3.) The film is the latest prestige picture from Miramax 2.0, run by respected British exec Daniel Battsek; it seems to follow a distinct pattern for the mini-major. Coming off the heels of their beloved Toronto entry, "Venus," starring the elderly Peter O'Toole in another bravera performance, the model seems based on some BBC playbook: Get a decent script, a distinguished actor, don't get too fussy with the camerawork and watch the old folks and Academy members eat it up.
4.) Everyone who is anyone in New York's film industry does show up at the Tavern on the Green afterparty. But not just everyone in New York; you've also got people flying in from Los Angeles, Boston, Austin, and Chicago for the one-night binge. "What was Ron Howard doing there?" "Eating asparagas," someone replied.
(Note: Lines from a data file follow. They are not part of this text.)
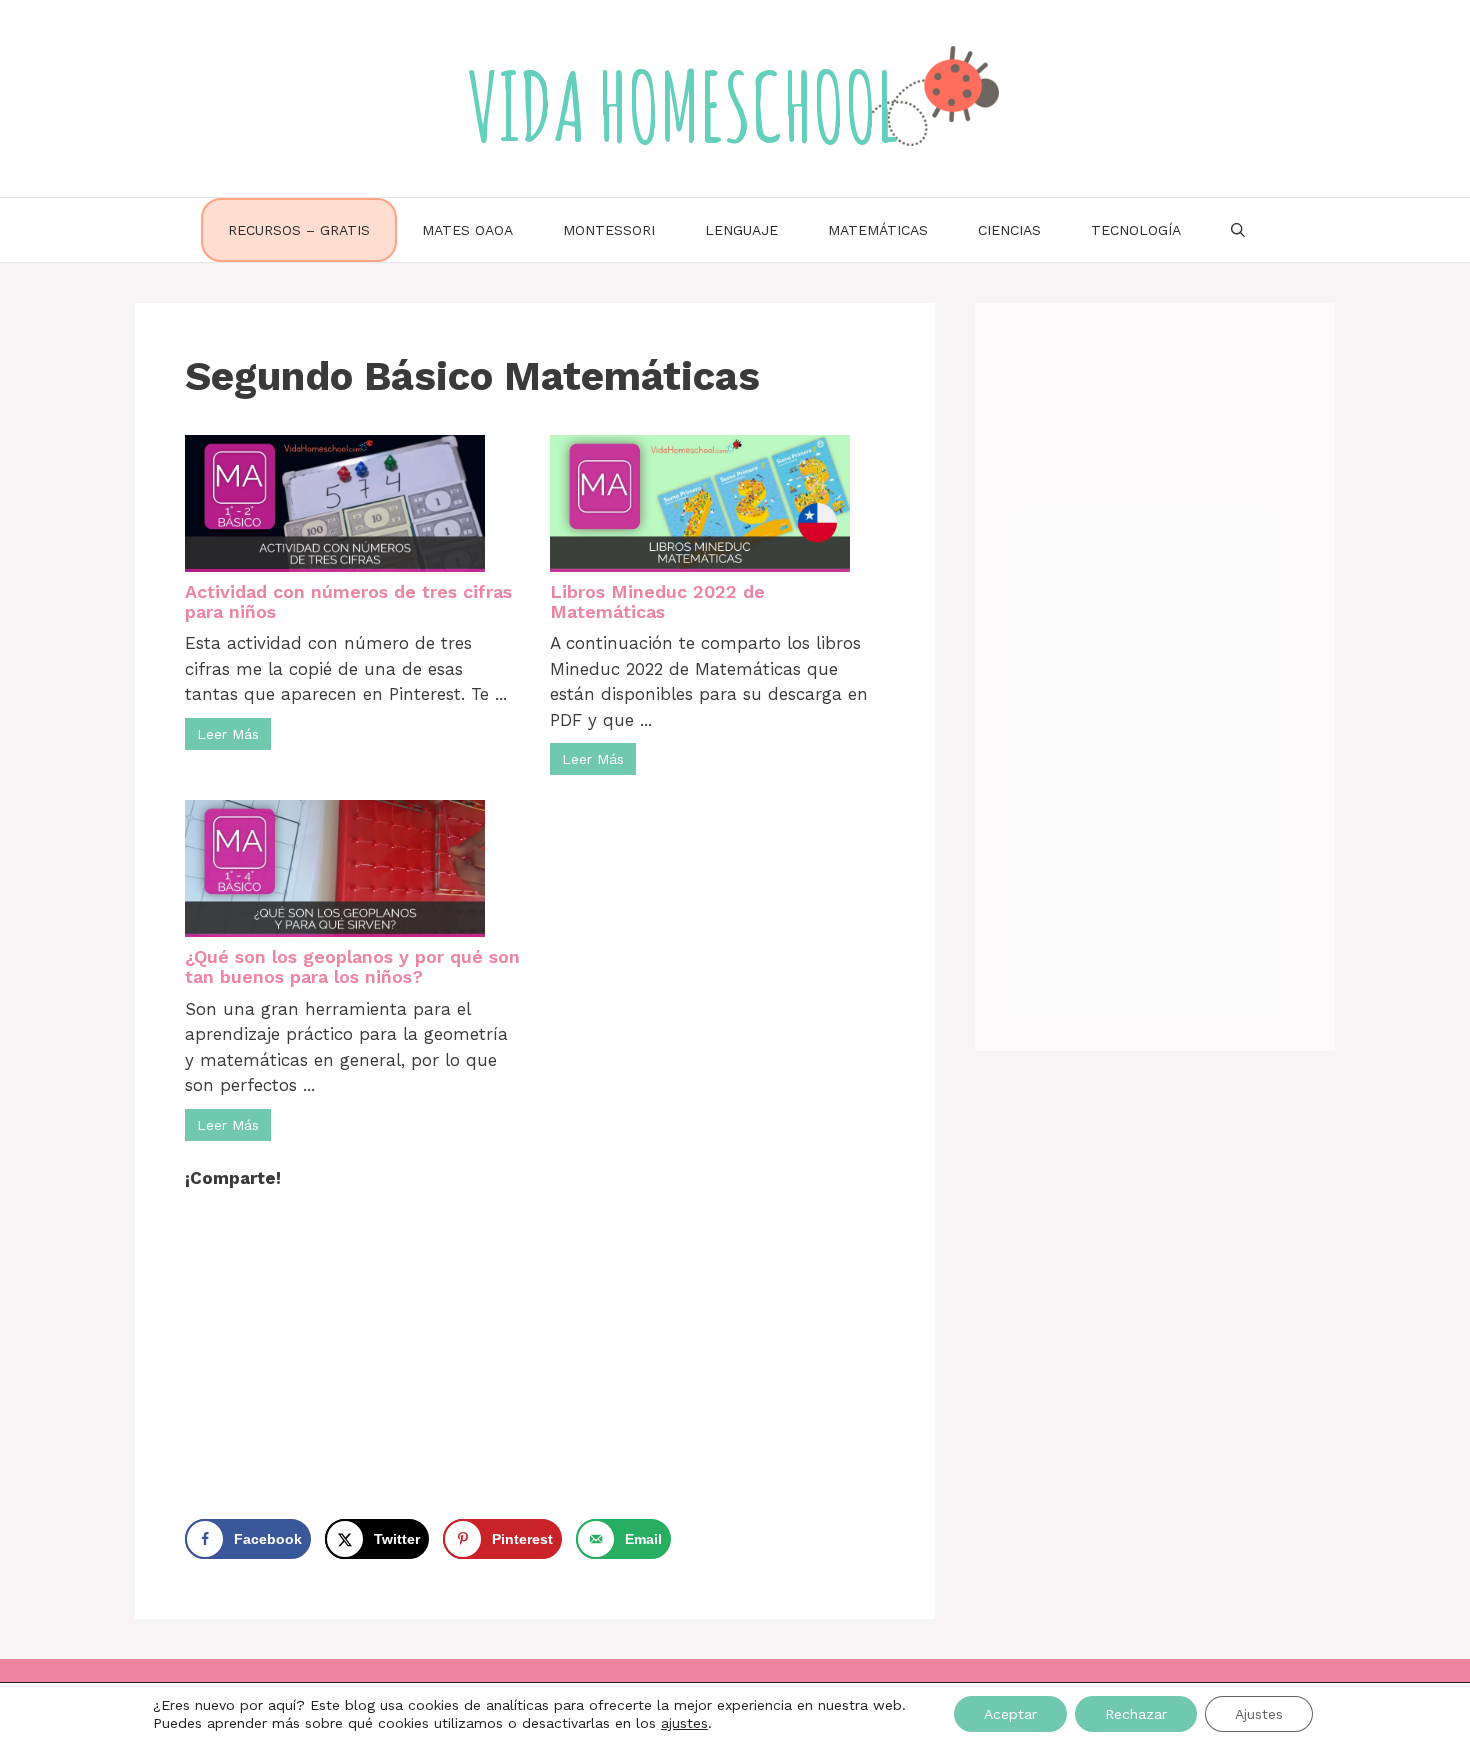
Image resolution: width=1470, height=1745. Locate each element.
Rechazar (1136, 1714)
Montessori (609, 230)
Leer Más (228, 734)
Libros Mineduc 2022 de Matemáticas (657, 601)
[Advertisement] (535, 1347)
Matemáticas (878, 230)
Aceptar (1010, 1714)
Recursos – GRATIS (299, 230)
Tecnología (1136, 230)
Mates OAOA (467, 230)
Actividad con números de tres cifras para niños (348, 601)
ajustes (684, 1723)
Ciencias (1009, 230)
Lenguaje (741, 230)
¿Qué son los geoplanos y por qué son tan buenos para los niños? (352, 966)
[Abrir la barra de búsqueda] (1238, 230)
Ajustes (1259, 1714)
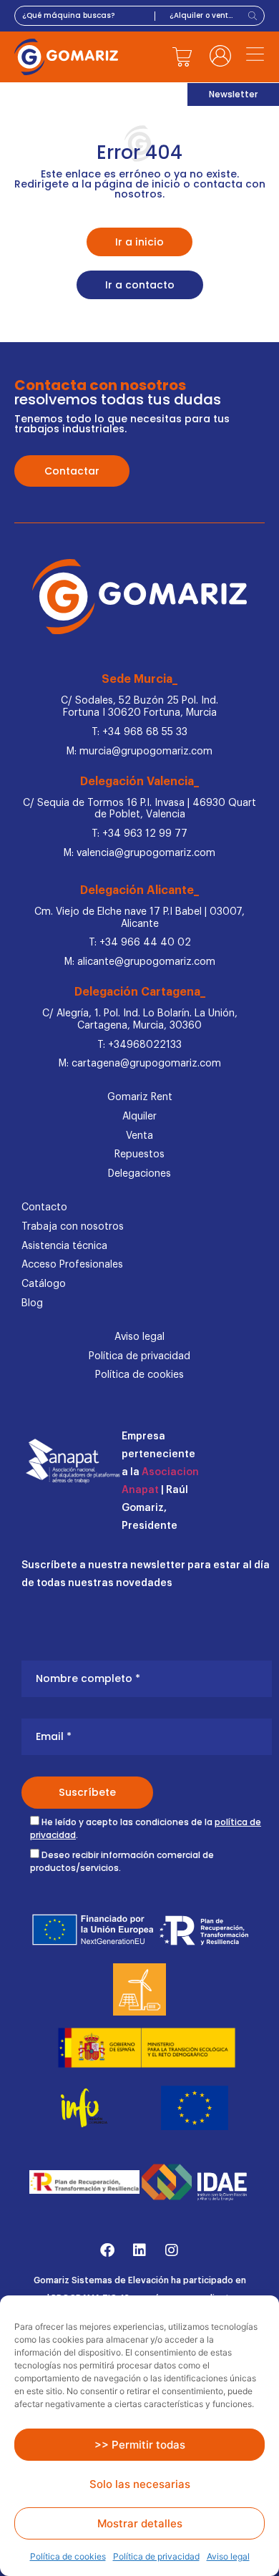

5.) Pliant with copious amounts of free liquor and bleery-eyed late night banter, people share plenty of secrets at New York's opening night party. Gossip travels fast throughout the evening, with revelations about new jobs and lost jobs, bad movies and good, circulating through the Tavern's gaudy light parade like a burning fuse. Stand back and wait for the indie-film bombshells in the coming weeks.